EJERCICIOS POR RESOLVER:
A – Copia tal cual el pasaje del fragmento sobre Dolores Jiménez y Muro que va desde "La Revolución mexicana" hasta "a la lucha.", ambos incluidos.
B – Enumera todas las personas que el fragmento sobre Dolores Jiménez y Muro menciona por su nombre. No cuentes las que solo aparecen dentro del nombre de un club o de un lugar.

FRAGMENTO PROPORCIONADO:
La Revolución mexicana provocó que mujeres seguras de sí, fuertes y creativas, destacaran en escenarios donde antes no había sido posible admirarlas, una de ellas fue Dolores Jiménez y Muro (1948-1925).
Ella fue periodista y poeta, maestra y revolucionaria, rebelde por siempre. En 1908 creó el club femenil Hijas de Cuauhtémoc, donde enfrentó la represión de la dictadura. Una de sus primeras acciones fue realizar un mitin en la glorieta de Colón de la Ciudad de México para protestar contra Díaz y su fraude electoral. Fue una de las tantas veces que fue a dar a la cárcel. El gobierno de Díaz la identificó plenamente, así que fue perseguida, amenazada y encarcelada. Enfermó en prisión y estuvo incomunicada. Hizo una huelga de hambre. Al ser liberada regresó a la lucha, nada impidió que siempre volviera a la lucha.
En 1911 firmó el Plan de Tacubaya y reconoció a Francisco I Madero como presidente provisional. Exigió que se restableciera la libertad de imprenta y proclamó como ley suprema la Constitución de 1857 en lo que se refiere al voto libre y no reelección. Durante el lapso de 1913-1914 criticó el gobierno de Victoriano Huerta, por lo que nuevamente fue encarcelada, esta vez por 13 meses.
Lista para seguir en la lucha, se fue al sur de México a unirse al ejército zapatista. Algunas semblanzas indican que Zapata la invitó a ser parte de su ejército. Se dice que tomó las armas y no solamente fue soldadera, sino que la nombraron general brigadier. Lo que destaca de manera muy valiosa su papel en este escenario revolucionario fue que escribió el proemio del Plan de Ayala, el 28 de noviembre de 1911. El contenido del texto fue bien comprendido y recibido con beneplácito. Al respecto, uno de los hombres fuertes del zapatismo dio a conocer el siguiente testimonio:
“‘¿Quién hizo este documento que es por lo que peleamos?’, preguntó Zapata. ‘Son las ideas de un grupo de compañeros, y quien le dio forma fue una señorita muy entusiasta, culta y revolucionaria’, respondió Magaña.”

REGISTROS PROPORCIONADOS:
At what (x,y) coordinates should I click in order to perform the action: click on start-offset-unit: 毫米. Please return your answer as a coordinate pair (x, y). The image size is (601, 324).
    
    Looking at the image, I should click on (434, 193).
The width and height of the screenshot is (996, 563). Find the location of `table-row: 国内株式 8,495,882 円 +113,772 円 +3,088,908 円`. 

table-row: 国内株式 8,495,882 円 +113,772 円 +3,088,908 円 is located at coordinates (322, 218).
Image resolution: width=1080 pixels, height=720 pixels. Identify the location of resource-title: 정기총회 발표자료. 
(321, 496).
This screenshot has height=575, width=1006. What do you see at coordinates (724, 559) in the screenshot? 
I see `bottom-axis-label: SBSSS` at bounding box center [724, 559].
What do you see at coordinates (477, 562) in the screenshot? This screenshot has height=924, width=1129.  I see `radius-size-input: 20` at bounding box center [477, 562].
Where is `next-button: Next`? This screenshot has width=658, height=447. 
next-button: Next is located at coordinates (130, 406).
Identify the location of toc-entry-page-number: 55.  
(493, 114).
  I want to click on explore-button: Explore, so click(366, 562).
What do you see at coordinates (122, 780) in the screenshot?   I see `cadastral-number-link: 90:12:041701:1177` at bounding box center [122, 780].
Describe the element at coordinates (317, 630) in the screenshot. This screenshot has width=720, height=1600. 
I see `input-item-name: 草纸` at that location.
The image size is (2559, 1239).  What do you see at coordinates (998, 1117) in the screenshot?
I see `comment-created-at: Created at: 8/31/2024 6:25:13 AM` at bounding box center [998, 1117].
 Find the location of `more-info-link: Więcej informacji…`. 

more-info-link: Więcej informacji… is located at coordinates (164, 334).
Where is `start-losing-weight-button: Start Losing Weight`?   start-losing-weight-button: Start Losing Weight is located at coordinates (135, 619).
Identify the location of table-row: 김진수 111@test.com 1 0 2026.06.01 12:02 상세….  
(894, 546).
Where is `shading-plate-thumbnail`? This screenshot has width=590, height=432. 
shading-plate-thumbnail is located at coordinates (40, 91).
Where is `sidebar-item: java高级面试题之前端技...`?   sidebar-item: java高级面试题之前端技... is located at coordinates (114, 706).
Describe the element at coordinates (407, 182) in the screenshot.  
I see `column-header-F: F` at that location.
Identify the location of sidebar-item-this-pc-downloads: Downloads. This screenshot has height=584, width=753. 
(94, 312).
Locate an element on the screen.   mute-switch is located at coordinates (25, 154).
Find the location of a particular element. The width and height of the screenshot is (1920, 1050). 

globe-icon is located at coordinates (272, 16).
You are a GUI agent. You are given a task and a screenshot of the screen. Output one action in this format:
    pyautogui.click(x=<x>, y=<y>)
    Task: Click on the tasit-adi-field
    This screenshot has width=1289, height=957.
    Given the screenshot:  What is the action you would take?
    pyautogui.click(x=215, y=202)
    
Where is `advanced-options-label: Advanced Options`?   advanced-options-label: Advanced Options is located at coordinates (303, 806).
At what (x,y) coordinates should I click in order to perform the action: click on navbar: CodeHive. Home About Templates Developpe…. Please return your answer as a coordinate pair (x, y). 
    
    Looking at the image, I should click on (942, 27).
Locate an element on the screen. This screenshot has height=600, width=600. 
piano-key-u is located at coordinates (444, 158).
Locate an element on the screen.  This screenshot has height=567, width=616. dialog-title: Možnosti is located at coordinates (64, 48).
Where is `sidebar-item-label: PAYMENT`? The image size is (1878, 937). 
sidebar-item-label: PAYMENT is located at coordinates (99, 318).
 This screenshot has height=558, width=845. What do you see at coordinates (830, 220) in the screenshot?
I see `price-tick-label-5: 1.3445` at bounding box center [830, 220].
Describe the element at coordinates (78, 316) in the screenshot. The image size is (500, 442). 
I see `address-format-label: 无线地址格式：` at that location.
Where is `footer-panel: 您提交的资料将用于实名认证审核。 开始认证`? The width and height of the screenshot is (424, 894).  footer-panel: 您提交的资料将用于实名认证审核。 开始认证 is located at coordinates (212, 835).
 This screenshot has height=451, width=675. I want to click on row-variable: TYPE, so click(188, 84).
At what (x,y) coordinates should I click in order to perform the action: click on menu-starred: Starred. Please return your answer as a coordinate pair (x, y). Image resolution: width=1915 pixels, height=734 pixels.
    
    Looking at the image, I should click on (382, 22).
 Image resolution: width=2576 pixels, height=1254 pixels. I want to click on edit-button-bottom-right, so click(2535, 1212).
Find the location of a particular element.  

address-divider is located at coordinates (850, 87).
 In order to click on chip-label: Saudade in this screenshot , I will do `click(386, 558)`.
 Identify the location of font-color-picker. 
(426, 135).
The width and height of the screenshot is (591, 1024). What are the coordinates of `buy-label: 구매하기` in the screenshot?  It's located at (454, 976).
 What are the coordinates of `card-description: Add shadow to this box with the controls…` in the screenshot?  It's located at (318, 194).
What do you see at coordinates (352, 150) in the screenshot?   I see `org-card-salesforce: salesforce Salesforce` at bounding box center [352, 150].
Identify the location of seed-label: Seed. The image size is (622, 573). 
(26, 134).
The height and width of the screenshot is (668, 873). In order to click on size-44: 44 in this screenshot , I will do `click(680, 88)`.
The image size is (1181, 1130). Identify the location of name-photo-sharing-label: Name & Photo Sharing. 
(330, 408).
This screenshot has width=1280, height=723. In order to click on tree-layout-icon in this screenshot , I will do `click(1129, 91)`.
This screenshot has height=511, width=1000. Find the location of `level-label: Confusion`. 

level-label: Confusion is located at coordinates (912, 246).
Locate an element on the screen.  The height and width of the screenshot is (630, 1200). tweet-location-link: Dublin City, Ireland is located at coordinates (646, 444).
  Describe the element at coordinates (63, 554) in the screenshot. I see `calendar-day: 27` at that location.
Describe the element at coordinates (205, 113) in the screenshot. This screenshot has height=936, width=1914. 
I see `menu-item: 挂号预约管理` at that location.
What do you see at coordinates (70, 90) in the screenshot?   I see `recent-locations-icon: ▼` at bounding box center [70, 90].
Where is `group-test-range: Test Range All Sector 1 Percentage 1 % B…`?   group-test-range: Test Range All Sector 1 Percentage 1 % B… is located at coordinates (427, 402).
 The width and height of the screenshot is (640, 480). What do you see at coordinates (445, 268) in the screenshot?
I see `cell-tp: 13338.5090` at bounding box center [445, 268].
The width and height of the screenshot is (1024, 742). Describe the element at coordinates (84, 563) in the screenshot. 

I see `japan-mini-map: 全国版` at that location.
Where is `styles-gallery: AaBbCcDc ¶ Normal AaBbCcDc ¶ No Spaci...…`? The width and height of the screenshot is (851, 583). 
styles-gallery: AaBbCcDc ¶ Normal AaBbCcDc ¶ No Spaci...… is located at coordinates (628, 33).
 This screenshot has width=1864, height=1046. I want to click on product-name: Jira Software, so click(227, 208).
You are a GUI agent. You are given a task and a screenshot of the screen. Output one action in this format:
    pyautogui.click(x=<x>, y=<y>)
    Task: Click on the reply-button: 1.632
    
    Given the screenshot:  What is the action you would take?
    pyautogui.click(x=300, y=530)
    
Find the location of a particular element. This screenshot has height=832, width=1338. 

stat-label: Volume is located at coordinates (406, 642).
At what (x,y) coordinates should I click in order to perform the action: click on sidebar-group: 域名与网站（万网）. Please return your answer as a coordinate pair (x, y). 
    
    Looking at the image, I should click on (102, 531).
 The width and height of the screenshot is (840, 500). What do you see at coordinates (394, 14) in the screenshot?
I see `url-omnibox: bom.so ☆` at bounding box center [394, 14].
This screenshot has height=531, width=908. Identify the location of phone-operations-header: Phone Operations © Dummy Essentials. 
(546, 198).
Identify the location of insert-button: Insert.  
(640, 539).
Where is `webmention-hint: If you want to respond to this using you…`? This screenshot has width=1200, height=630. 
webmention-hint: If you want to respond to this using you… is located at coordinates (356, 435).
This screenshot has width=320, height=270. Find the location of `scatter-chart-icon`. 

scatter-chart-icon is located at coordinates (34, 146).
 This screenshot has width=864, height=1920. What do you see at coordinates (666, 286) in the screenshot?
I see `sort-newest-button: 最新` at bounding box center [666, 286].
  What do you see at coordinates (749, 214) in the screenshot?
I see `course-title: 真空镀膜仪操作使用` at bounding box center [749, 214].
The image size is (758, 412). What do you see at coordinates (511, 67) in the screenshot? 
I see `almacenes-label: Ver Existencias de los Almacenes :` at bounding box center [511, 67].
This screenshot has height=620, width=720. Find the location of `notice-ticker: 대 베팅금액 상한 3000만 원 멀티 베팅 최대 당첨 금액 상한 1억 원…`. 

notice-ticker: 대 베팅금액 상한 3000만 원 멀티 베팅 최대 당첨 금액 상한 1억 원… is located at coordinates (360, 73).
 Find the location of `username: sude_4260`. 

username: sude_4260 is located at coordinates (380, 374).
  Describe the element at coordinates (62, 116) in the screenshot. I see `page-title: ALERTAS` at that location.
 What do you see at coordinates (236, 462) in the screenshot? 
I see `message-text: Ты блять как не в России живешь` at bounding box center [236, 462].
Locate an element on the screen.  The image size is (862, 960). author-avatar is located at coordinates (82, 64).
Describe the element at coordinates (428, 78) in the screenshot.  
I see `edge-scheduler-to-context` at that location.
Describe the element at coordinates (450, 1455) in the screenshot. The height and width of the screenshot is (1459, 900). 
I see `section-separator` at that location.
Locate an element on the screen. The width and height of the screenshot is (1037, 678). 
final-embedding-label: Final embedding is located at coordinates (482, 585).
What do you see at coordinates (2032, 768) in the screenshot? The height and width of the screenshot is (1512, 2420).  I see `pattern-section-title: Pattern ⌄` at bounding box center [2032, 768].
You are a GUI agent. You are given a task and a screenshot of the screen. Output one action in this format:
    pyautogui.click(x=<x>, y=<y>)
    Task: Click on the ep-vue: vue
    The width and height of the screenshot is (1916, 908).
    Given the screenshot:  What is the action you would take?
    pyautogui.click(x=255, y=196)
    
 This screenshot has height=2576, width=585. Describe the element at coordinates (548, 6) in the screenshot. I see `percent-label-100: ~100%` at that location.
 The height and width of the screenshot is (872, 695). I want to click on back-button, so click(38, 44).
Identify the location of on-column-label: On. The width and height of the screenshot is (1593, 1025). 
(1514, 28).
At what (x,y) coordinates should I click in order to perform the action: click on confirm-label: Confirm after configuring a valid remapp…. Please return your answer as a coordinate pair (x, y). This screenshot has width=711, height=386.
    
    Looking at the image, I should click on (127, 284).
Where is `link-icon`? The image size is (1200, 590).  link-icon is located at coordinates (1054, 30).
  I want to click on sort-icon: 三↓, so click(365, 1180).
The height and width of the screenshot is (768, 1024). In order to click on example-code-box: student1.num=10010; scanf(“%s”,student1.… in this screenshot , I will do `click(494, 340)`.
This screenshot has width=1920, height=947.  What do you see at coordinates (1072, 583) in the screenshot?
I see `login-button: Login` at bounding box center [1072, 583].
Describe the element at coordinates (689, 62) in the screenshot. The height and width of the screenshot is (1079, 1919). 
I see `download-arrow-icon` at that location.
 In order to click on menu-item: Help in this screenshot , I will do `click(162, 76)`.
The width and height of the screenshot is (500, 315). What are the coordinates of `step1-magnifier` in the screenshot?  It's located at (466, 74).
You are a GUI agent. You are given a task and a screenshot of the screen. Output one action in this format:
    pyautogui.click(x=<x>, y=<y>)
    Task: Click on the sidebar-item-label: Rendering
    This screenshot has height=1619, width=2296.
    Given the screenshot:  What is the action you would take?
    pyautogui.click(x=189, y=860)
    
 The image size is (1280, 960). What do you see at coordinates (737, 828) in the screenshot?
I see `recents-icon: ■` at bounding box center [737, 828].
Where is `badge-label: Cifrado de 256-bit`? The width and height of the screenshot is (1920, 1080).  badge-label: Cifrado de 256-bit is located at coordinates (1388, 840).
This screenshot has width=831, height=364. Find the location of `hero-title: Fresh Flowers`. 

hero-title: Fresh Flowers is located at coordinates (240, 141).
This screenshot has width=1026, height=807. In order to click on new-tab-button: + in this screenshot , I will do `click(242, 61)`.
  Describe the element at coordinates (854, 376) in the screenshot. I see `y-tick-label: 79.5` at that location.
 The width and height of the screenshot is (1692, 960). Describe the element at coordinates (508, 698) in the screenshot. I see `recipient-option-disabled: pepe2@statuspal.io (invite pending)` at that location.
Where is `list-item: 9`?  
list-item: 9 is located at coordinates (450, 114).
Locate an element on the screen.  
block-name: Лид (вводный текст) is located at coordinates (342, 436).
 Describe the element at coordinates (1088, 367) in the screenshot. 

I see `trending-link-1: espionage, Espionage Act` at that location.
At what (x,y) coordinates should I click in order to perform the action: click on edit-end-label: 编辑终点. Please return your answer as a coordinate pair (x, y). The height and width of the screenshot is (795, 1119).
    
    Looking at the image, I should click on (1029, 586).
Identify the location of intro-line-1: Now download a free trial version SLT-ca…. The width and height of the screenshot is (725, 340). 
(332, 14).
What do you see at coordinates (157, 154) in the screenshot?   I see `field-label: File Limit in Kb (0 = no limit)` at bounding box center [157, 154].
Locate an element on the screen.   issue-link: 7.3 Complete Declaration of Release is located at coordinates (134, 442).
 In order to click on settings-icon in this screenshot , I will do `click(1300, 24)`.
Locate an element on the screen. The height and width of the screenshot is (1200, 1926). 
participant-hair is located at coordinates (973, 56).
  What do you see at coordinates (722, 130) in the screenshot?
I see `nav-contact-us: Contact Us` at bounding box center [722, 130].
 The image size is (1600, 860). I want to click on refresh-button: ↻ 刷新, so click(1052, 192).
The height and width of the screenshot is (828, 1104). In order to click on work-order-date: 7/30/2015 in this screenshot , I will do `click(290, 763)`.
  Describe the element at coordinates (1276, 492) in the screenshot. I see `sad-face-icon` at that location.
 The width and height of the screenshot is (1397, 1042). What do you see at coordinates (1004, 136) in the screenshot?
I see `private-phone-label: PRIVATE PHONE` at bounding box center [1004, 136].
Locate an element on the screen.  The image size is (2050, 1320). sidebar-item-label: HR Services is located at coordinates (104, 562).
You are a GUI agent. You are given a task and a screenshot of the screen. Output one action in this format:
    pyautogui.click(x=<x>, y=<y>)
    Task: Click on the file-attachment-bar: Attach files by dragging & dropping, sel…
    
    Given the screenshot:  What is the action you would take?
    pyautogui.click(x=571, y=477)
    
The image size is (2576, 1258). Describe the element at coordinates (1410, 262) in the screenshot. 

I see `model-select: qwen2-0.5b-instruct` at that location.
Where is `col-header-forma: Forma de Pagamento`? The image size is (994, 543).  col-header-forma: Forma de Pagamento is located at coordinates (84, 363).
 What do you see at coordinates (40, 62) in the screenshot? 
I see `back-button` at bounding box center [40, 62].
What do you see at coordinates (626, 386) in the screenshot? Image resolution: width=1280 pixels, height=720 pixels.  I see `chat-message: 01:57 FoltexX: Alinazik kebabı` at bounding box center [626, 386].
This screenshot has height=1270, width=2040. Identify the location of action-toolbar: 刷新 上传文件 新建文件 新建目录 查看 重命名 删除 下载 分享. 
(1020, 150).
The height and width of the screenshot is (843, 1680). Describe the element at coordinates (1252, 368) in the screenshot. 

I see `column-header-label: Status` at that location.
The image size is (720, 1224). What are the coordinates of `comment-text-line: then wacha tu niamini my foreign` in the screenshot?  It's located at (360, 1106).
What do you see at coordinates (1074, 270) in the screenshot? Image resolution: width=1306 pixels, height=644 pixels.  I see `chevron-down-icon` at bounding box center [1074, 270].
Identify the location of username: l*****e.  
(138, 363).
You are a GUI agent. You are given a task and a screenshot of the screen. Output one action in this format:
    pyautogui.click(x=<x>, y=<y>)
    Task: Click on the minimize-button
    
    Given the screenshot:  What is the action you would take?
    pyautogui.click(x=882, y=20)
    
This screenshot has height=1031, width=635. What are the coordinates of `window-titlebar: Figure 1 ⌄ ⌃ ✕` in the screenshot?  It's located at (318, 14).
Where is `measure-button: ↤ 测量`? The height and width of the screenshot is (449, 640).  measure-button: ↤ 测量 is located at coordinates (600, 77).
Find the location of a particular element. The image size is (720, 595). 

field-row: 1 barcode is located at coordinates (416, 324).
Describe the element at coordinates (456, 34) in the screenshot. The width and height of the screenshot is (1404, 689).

EJERCICIO RESUELTO:
A –
La Revolución mexicana provocó que mujeres seguras de sí, fuertes y creativas, destacaran en escenarios donde antes no había sido posible admirarlas, una de ellas fue Dolores Jiménez y Muro (1948-1925).
Ella fue periodista y poeta, maestra y revolucionaria, rebelde por siempre. En 1908 creó el club femenil Hijas de Cuauhtémoc, donde enfrentó la represión de la dictadura. Una de sus primeras acciones fue realizar un mitin en la glorieta de Colón de la Ciudad de México para protestar contra Díaz y su fraude electoral. Fue una de las tantas veces que fue a dar a la cárcel. El gobierno de Díaz la identificó plenamente, así que fue perseguida, amenazada y encarcelada. Enfermó en prisión y estuvo incomunicada. Hizo una huelga de hambre. Al ser liberada regresó a la lucha, nada impidió que siempre volviera a la lucha.

B –
- Dolores Jiménez y Muro
- Díaz
- Francisco I Madero
- Victoriano Huerta
- Zapata
- Magaña